During the brand launch, Khoury and her team worked with internal specialized teams to establish the exact language allowed for sensitive announcements and provided employees with ready-to-share posts that reflected approved messaging. However, for Superhuman’s “always-on” brand content, they simply toggled a switch in Sprout to give employees the flexibility to edit and add their own flair and personal voice to posts curated by Khoury and her team. This ensured that employee advocacy felt organic rather than forced, allowing the brand to show up authentically across hundreds of individual networks.
To ensure the strategy worked, Khoury used Sprout’s Analytics and Sentiment tools to keep a pulse on how the news resonated in real time. This enabled the social team to act as a crucial feedback loop, sharing audience reactions back to the internal teams responsible for external communications and product market-fit and adjusting upcoming messages in real-time.
A wave of global excitement
The launch day for the new Superhuman brand was a masterclass in social coordination. Employees across the globe acted in synchronized motion, changing their company names and sharing personal stories that brought the new brand vision to life simultaneously. Even with the exponential increase in handles and content volume, the transition was executed with total technical and strategic precision. The team managed the high volume of content without a single operational lapse, ensuring the brand’s new identity was protected during its most critical moment of exposure.

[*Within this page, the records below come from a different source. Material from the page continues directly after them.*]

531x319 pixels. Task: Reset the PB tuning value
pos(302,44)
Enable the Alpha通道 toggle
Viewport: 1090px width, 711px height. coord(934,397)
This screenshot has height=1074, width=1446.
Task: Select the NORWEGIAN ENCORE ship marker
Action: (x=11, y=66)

The impact of this centralized strategy was immediate and explosive. Superhuman saw a 205% increase in overall social shares compared to a typical month, driven by an empowered workforce amplifying brand content and messages. On launch day alone, one Employee Advocacy post generated over 200 shares from employees, resulting in more than 330,000 estimated impressions on LinkedIn. By prioritizing employee voices, Superhuman extended its reach far beyond the corporate social handles, building immediate trust through professional networks and peer-to-peer connections. At the end of the chaotic launch day, Khoury proved ROI to leadership instantly. Using Sprout, she sent a robust report detailing the performance of the launch before heading to the celebration party.
Even beyond the initial brand launch window, the program has maintained its momentum. Khoury reports that active users in Employee Advocacy continue to increase every month, with employee-led posts reaching hundreds of thousands of unique LinkedIn users.

“Nothing fills my heart with more joy than seeing a Slack thread and someone else in the company who I might not even know replied… ‘Oh, this is in Employee Advocacy.’ That means this is really becoming a part of our company culture,” adds Khoury.
Social as a strategic business engine
With the brand successfully launched, Khoury is focused on building the same deep community for Superhuman that Grammarly enjoyed for 16 years prior to the acquisitions. The team plans to continue using social intelligence to serve every department—from recruiting to sales—proving that social isn’t just a marketing channel, but a business-wide superpower.
Maggie Khoury
Social Media Manager at Superhuman
Ultimately, Khoury views this level of social intelligence as essential to the company’s continued growth and product evolution. By maintaining a constant pulse on the market and translating those insights into business impact, the social team is empowered to act as strategic advisors to the entire organization.